ISTRUZIONI:
1) Nel testo sui Democratici americani, che cosa faranno i Repubblicani se vincono, secondo l'avvertimento di Obama?
2) Prosegui il testo sui Democratici americani dopo l'ultima frase riportata.

BRANO ESTRATTO:
=-=-=

Come il Pd di casa nostra, anche i Democratici Usa si sono rintanati in una narrazione rassicurante anziché impegnarsi a correggere la loro rotta. Ma la delegittimazione dell’avversario, accusare all’incirca la metà dell’elettorato di rappresentare un pericolo per la democrazia, rischia di rivelarsi un boomerang.
Il mito delle “elezioni rubate”
La narrazione Dem si fonda sul mito del 6 Gennaio: quasi tutti i candidati repubblicani sono “trumpiani”, quindi, sostengono i Democratici, gente pericolosa che non riconosce il risultato elettorale, come dimostrerebbe appunto l’assalto dei dimostranti al Congresso il 6 gennaio 2021.
Se vincono, i Repubblicani passeranno due anni a cercare di mettere sotto impeachment il presidente Biden, ha avvertito Obama, presentandolo come un attacco alla democrazia. Ma non è forse esattamente la stessa cosa che i Democratici hanno tentato di fare nei quattro anni di presidenza Trump, non avendo mai accettato la sua vittoria del 2016?

=-=-=

MATERIALE FORNITO:
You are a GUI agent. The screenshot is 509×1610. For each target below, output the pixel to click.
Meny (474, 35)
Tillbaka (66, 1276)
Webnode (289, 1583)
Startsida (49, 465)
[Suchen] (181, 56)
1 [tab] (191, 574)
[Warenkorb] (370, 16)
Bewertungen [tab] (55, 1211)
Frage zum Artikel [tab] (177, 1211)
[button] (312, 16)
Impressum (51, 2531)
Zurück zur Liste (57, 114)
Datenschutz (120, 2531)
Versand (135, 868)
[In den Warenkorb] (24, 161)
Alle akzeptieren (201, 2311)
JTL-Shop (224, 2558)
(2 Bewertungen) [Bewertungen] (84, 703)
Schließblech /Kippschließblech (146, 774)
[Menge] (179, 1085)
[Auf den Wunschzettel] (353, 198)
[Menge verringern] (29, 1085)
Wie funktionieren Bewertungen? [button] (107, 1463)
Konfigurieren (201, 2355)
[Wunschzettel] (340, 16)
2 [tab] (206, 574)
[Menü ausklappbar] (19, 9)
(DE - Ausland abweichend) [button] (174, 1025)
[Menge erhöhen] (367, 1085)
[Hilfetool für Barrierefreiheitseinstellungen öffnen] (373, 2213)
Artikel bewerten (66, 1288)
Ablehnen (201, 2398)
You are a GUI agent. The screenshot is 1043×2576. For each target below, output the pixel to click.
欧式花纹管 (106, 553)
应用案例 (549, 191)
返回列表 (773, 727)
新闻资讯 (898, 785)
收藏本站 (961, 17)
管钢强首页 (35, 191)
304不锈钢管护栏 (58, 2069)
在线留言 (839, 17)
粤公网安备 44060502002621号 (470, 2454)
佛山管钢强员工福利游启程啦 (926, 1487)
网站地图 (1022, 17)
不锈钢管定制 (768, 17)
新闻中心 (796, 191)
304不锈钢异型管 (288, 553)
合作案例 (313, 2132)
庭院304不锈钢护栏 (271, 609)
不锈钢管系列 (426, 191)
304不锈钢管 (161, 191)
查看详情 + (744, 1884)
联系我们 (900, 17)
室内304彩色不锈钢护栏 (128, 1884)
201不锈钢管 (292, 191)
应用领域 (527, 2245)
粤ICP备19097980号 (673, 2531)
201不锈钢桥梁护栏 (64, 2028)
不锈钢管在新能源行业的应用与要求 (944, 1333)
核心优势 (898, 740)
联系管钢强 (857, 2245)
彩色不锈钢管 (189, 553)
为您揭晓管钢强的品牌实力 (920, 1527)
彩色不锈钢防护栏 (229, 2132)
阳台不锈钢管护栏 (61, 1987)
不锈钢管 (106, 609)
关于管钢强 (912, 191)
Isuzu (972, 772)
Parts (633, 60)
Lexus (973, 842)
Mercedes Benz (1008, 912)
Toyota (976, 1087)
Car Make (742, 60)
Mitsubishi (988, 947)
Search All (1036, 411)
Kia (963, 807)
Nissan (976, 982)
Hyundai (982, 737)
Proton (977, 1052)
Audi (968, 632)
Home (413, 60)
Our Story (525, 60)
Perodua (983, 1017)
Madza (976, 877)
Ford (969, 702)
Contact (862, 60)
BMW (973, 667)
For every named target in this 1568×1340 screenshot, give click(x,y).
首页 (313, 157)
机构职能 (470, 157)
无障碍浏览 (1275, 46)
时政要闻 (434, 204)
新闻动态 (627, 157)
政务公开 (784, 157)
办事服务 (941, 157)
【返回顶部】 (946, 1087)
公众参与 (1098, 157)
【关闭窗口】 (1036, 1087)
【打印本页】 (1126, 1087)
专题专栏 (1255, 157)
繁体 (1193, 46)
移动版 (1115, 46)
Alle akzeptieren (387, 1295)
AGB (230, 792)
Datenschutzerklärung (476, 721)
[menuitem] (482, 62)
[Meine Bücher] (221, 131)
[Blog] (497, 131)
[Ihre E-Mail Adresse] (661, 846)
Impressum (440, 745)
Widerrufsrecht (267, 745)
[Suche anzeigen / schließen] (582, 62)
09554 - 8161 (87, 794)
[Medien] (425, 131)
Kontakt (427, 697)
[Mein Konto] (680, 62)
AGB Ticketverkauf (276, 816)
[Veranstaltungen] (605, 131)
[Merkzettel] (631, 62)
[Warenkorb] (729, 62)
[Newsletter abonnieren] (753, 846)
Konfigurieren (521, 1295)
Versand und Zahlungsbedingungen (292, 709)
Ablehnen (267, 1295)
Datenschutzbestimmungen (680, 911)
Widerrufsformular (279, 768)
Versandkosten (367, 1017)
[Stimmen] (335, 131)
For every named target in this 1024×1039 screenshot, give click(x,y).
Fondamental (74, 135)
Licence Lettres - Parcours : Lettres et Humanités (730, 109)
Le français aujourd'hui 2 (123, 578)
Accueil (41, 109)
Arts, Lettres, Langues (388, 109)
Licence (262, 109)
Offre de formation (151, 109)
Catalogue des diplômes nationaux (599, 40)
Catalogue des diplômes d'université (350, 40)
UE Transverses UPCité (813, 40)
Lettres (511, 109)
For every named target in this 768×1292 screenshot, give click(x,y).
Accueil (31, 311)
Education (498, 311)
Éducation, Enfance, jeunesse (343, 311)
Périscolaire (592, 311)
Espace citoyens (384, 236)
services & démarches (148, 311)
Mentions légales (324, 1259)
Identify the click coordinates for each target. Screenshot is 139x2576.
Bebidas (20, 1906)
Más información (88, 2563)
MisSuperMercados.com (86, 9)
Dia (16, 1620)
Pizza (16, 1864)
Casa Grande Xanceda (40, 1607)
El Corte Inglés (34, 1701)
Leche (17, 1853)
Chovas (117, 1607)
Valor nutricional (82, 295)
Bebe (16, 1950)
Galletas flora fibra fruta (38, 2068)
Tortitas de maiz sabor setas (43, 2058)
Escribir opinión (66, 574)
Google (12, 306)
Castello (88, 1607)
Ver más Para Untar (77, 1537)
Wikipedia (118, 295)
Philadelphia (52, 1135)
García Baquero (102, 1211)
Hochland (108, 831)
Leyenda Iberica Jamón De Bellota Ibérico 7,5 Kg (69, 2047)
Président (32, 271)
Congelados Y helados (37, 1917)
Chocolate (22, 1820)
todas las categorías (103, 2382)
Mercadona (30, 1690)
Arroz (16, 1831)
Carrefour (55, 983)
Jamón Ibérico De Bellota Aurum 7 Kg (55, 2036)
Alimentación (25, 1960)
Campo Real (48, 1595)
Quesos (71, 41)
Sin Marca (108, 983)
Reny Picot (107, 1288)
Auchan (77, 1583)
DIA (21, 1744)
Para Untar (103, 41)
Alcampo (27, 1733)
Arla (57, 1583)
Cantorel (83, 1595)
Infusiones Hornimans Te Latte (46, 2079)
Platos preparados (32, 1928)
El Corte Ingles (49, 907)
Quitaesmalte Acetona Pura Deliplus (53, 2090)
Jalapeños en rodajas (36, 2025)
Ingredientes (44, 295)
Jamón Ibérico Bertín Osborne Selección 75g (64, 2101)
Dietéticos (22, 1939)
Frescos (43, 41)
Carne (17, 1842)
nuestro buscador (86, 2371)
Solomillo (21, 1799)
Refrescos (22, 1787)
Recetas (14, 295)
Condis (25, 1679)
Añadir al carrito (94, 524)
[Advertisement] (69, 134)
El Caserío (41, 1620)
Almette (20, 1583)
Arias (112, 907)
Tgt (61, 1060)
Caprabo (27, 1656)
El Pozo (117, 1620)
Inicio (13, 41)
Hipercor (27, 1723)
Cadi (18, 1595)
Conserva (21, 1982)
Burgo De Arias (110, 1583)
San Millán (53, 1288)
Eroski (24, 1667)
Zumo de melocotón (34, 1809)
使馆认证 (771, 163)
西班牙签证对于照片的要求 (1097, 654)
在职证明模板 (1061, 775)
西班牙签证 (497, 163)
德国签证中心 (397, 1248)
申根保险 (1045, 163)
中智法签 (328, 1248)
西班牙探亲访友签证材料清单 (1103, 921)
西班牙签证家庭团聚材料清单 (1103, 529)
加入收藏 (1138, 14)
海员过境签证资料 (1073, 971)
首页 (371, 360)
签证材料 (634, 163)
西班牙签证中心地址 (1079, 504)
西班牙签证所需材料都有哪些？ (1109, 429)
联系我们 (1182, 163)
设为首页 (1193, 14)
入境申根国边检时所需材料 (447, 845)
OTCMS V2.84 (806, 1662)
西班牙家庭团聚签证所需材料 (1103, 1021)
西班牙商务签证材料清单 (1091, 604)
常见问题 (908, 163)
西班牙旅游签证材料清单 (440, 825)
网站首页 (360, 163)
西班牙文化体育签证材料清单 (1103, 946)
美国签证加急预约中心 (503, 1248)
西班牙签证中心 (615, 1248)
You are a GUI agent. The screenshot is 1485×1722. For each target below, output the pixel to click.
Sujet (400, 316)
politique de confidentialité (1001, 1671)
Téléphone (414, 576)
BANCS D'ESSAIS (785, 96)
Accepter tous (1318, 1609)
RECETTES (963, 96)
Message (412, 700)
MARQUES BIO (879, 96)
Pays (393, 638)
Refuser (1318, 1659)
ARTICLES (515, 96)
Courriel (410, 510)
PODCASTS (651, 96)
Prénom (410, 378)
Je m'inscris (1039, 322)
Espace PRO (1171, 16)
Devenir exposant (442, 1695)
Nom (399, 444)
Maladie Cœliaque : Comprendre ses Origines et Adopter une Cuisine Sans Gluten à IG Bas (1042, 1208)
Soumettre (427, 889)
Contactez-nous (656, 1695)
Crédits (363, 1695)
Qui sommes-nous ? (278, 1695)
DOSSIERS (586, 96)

=-=-=

RISPOSTE:
1) Passeranno due anni a cercare di mettere sotto impeachment il presidente Biden.

2)
Il primo ad alimentare il mito delle “elezioni rubate” non è stato Donald Trump, la prima è stata Hillary Clinton, ancora oggi convinta di essere stata rapinata di una vittoria che le apparteneva quasi di diritto. E ancor prima di lei fu Al Gore a metterci mesi a riconoscere la vittoria di George W. Bush nel 2000. Ci volle l’11 Settembre per far cessare le polemiche.
I temi della campagna
I Democratici avevano sperato di ricevere una grossa spinta da una ribellione delle donne contro la “restaurazione conservatrice” dopo la sentenza della Corte Suprema in tema di aborto, mentre probabilmente scopriranno che le donne si stanno ribellando alla criminalità che spadroneggia nelle città e negli stati da loro governati al motto di Defund the Police.
Il problema dei Democratici è che non hanno alcuna intenzione di riconoscere i loro errori e correggerli. Una poderosa spinta all’inflazione l’ha data il maxi-piano assistenzialista di Biden da 750 miliardi di dollari.
La crisi energetica negli Stati Uniti è stata creata dal boicottaggio delle fonti fossili da parte dell’amministrazione Biden, dal primo giorno di mandato, con la chiusura di progetti avviati e il bando su ogni nuova concessione per l’estrazione su terreni federali.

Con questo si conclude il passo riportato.